Irises: Carefree Backyard Orchids


flag iris (Iris germanica)

flag iris (Iris germanica)

The time is now for irises, whether you prefer classic bearded fleur-de-lis irises or native, Pacific Coast irises. Last week I had the privilege to visit two horticultural venues that featured irises among their many botanical gems. One was the Theodore Payne Foundation in Sun Valley and the other was the backyard slope of Paul Weinberger in Woodland Hills.
Iris comes from the Greek word for rainbow and you can find them in any color, but especially in purples, pinks and yellows.
Of course, a garden does not need to feature irises. Irises simply steal the show and do not require top billing. Irises have earned the appellation of backyard orchids, an anomaly of sorts since backyard implies easy to care for, and orchids are commonly thought of as finicky plants.
Yet irises, although their beauty rivals that of orchids, are probably the easiest plants to maintain since all you really have to do is look at them. They do not demand summer irrigation yet, at least where bearded irises are concerned, they are not bothered by it either. You can plant bearded irises in a drought-tolerant or a more thirsty English garden yet be rewarded with the same voluptuous flowers in each.
The popular tall bearded irises are known, by their Latin name, as Iris germanica, a misnomer since the habitat of these hybrid irises is not Germany, but rather the dry open fields and hill country of Mediterranean lands from Italy to Morocco. So much hybridization has occurred, however, that no one can accurately trace the origin of these most recognizable irises. Although irises are not typically fragrant, you will find fragrance in some of them, and a plethora of iris types, including scented ones, are easy enough to find among Internet vendors. Incidentally, the perfume of bearded iris rhizomes (their fleshy semi-underground bulblike stems), referred to as orris root, is legendary and expensive. Orris root requires a five-year drying and processing period before it can be made into perfume.
Moreover, one ton of iris rhizomes produces less than five pounds of orris root essential oil, whose unique fragrance, both woodsy and flowery at once, is worth the effort its lengthy manufacture requires.
Weinberger has spent 15 years transforming his backyard slope in Woodland Hills into a garden. Carpeted with geraniums, coral bells and succulents, he has done a wonderful job of eliminating any possibility of erosion. Coming up here and there are several breathtaking bearded irises.
Pacific Coast irises (Iris douglasiana), although native to California, are more temperamental than the common fleur-de-lis or bearded irises. Many varieties are on sale at the Theodore Payne Foundation Native Plant Nursery. They prefer dry soil during summer and are recommended choices for planting under pines and oaks.

Set problem A —
Answer these questions using the iris article:
(i) What word does the name "iris" come from?
(ii) How long a drying and processing period does orris root require before it can be made into perfume?
(iii) How many years has Weinberger spent transforming his backyard slope into a garden?
Set problem B —
Rewrite the iris article from "Pacific Coast irises (Iris" up to and including "pines and oaks.", substituting "cedars" for "pines".

Entries supplied —
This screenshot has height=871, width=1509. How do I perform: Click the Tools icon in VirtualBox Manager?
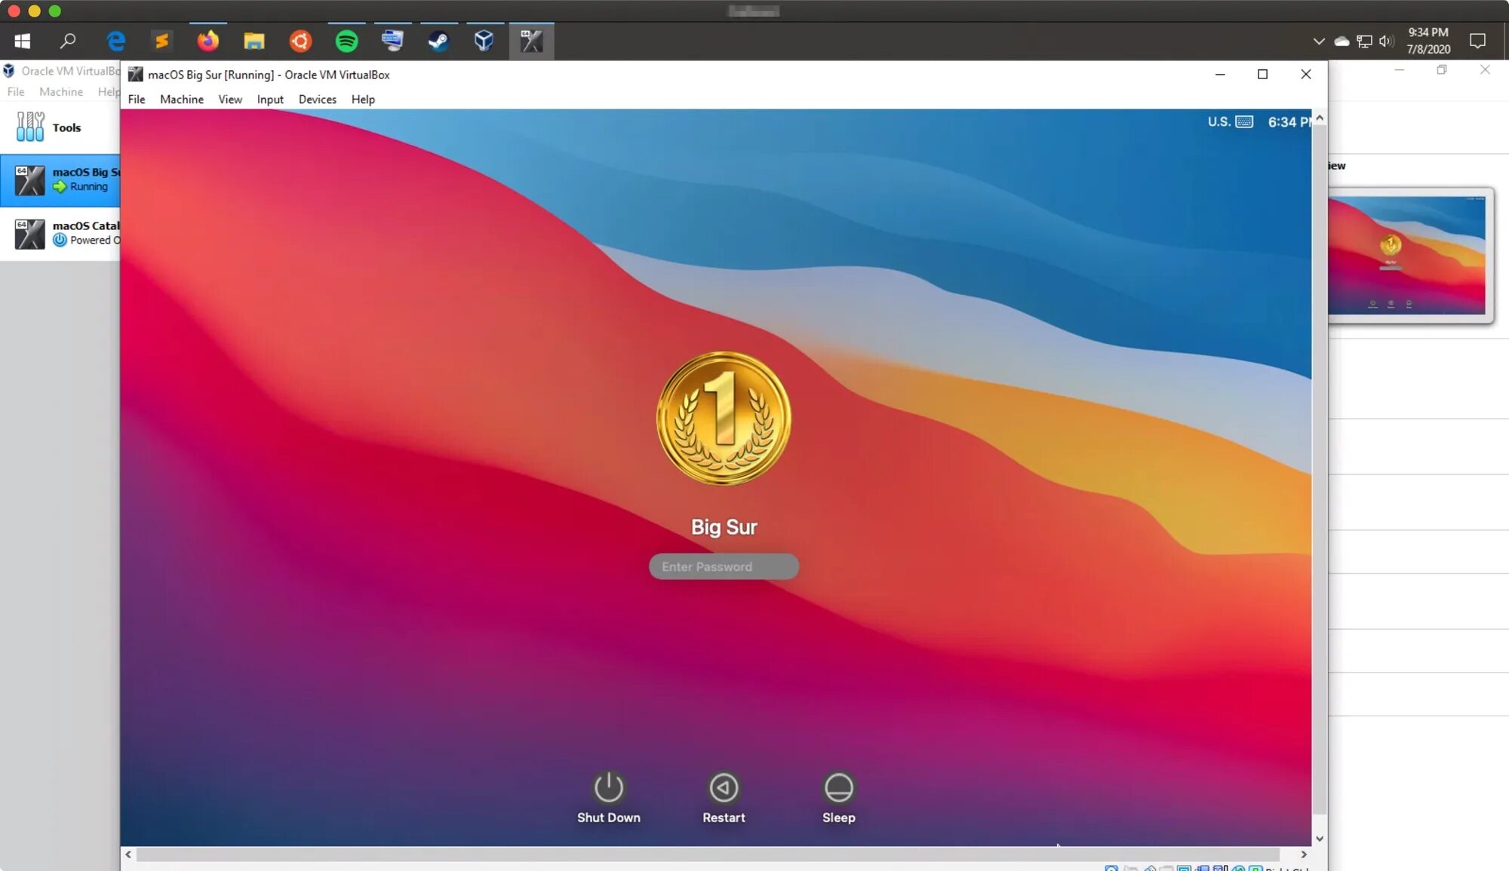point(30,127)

---

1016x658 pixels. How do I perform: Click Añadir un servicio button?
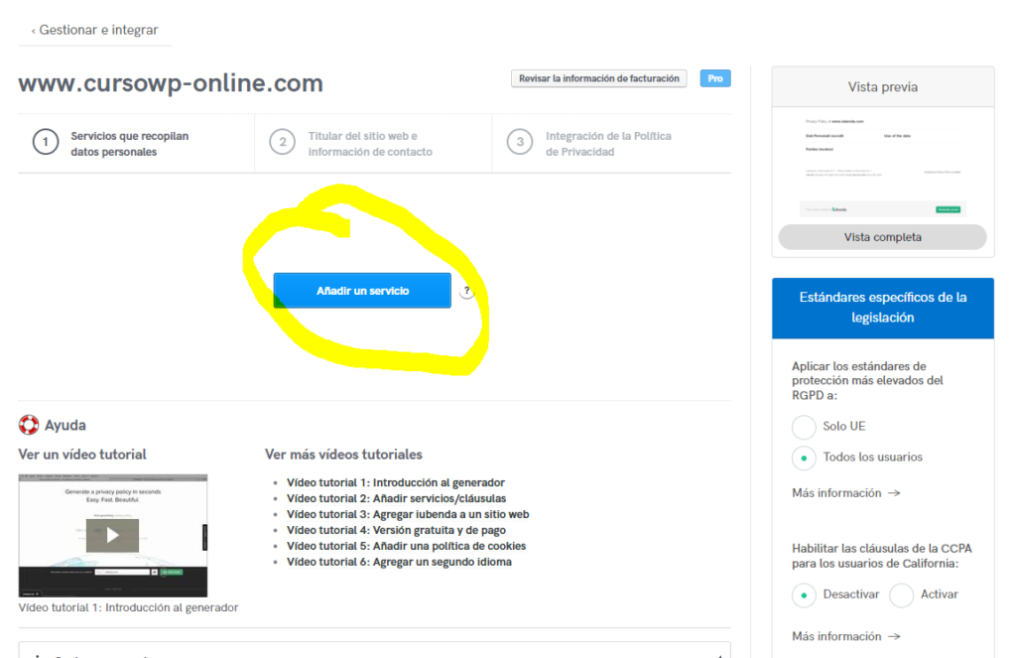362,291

Response A —
(i) The Greek word for rainbow.
(ii) Five years.
(iii) 15 years.

Response B —
Pacific Coast irises (Iris douglasiana), although native to California, are more temperamental than the common fleur-de-lis or bearded irises. Many varieties are on sale at the Theodore Payne Foundation Native Plant Nursery. They prefer dry soil during summer and are recommended choices for planting under cedars and oaks.